Objective:
Reproduce verbatim the lines of the material below, starting at the line containing "Open Apps in the left rail" and ending at the line containing "tap(122, 54)".

Stored dataset items:
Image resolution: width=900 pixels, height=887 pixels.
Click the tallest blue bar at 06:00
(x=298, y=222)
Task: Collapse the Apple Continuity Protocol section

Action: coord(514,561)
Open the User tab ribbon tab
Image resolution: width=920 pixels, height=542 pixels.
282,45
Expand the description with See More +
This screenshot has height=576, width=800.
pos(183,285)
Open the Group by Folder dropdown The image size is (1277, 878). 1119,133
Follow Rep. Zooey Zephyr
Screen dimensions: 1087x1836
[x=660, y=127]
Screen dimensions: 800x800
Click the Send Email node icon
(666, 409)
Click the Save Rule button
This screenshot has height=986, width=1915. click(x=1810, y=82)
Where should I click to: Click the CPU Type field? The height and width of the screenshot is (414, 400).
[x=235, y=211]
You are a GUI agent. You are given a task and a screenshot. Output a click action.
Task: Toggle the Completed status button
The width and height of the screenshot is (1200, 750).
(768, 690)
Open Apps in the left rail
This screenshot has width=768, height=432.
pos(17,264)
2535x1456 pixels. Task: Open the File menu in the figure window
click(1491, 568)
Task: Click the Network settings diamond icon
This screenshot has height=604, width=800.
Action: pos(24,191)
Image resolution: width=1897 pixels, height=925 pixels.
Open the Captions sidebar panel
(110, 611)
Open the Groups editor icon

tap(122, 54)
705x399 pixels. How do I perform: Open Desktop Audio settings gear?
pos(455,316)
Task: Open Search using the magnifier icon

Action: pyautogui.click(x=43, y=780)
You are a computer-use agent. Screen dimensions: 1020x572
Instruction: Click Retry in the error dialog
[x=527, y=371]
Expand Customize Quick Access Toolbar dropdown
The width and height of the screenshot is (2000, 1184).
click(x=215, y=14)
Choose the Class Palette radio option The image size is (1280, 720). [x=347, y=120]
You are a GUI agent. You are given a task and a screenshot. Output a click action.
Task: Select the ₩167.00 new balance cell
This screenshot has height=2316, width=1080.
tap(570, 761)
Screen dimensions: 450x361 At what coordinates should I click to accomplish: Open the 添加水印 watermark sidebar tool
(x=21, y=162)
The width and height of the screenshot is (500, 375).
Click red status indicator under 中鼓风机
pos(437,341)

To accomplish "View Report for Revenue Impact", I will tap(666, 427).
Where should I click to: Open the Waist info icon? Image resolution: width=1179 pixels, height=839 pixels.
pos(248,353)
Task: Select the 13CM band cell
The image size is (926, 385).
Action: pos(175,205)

Exercise response:
Open Apps in the left rail
This screenshot has width=768, height=432.
pos(17,264)
2535x1456 pixels. Task: Open the File menu in the figure window
click(1491, 568)
Task: Click the Network settings diamond icon
This screenshot has height=604, width=800.
Action: pos(24,191)
Image resolution: width=1897 pixels, height=925 pixels.
Open the Captions sidebar panel
(110, 611)
Open the Groups editor icon

tap(122, 54)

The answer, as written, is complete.